Le 17 août dernier, les cinq Académies de France ont tenu leur séance annuelle, fête paisible d’ordinaire, où tout se dit à demi-mot, et où tout se passe à petit bruit. Il n’en a pas été ainsi pour cette fois. Une parole pleine et passionnée a retenti enfin sous les voûtes du palais Mazarin, trop peu accoutumées à l’entendre, et le public a prêté l’oreille : M. de Montalembert présidait l’assemblée.
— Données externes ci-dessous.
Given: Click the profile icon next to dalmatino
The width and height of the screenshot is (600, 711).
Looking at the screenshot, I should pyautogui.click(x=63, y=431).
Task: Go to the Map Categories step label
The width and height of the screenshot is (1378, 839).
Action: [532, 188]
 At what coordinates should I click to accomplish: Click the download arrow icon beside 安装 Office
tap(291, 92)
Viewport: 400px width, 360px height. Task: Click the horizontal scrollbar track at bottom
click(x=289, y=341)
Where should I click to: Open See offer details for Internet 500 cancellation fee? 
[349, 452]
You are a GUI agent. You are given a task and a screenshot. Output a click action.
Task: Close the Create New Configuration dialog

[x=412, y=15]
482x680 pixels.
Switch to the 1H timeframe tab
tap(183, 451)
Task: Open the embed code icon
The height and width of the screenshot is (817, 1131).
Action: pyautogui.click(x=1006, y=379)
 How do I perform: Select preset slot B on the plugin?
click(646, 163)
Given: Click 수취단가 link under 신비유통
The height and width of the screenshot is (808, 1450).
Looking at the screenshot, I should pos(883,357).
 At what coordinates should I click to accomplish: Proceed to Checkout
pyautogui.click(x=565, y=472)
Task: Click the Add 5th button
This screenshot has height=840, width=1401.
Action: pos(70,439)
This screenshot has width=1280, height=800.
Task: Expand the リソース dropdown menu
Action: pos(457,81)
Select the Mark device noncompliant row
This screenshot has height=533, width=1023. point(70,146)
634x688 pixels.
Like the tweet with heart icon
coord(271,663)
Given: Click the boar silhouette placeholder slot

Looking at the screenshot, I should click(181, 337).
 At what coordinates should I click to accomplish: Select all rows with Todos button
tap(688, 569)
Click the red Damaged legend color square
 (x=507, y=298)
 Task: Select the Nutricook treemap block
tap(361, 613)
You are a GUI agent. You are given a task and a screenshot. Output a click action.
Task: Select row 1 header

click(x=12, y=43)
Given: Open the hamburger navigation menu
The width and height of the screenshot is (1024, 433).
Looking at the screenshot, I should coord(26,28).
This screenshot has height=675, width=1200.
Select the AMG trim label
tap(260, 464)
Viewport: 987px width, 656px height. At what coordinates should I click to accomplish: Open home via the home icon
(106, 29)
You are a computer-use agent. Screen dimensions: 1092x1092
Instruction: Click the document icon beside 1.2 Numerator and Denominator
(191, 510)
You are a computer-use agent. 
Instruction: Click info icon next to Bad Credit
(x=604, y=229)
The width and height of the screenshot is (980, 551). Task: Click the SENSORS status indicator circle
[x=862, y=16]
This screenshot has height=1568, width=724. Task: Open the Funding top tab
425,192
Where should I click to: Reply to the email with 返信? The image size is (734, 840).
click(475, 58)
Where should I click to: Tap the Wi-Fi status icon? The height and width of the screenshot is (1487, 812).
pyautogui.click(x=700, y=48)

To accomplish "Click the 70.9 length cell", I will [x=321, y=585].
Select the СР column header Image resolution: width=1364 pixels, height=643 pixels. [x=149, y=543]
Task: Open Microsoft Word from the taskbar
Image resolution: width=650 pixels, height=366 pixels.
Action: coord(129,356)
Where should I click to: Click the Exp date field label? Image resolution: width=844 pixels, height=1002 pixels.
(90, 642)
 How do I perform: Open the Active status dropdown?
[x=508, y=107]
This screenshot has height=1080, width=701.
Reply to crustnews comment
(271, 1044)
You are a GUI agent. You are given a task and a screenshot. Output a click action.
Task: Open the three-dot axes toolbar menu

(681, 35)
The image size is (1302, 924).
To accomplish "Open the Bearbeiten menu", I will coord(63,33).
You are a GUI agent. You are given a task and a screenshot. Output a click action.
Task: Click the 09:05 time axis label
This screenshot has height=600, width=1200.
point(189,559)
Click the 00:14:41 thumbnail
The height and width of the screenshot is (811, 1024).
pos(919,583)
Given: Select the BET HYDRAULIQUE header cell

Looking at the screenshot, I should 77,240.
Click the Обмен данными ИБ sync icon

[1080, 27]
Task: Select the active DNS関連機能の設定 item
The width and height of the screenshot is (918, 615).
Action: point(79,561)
Je ne sais si c’est ici le lieu de le dire, mais il me semble que l’Académie, dont M. de Montalembert est certes un des membres les plus imposants, va jouer, en l’année qui s’ouvre, une dangereuse partie. Peut-être y va-t-il pour elle ou de la popularité qu’elle méprise, ou d’un jugement sévère et sans retour que tout le pays voudra prononcer. Deux des quarante fauteuils sont vides : dans l’un, hier, c’était un homme de génie qui s’asseyait. Le chantre de la passion et de la jeunesse, en qui ses collègues n’avaient vu qu’un enfant prodigue, s’est éteint à quarante-six ans, le cœur brisé, heureux peut-être de n’avoir plus à vivre, et, peut-être, ne regrettant de toute sa vie que le triste jour où, devant l’Académie qui l’appelait malgré elle, il s’était oublié un moment jusqu’à renier ses dieux. Il est mort par un des premiers jours de ce printemps ; le soleil, qu’il avait tant aimé, souriait à son cercueil. Ce poëte qui n’est pas encore un souvenir, qui est à peine une ombre, par qui l’Académie le remplacera-t-elle ? Par un poëte comme lui, ce n’est pas égal à lui que j’ai voulu dire ? — Non, nous ne l’espérons pas. — Et cependant, un autre fauteuil est là, tout prêt à recevoir un de ces inconnus fameux que les immortels ont si souvent en réserve. — Qu’importe à la France qui tiendra la place de M. Briffaut ?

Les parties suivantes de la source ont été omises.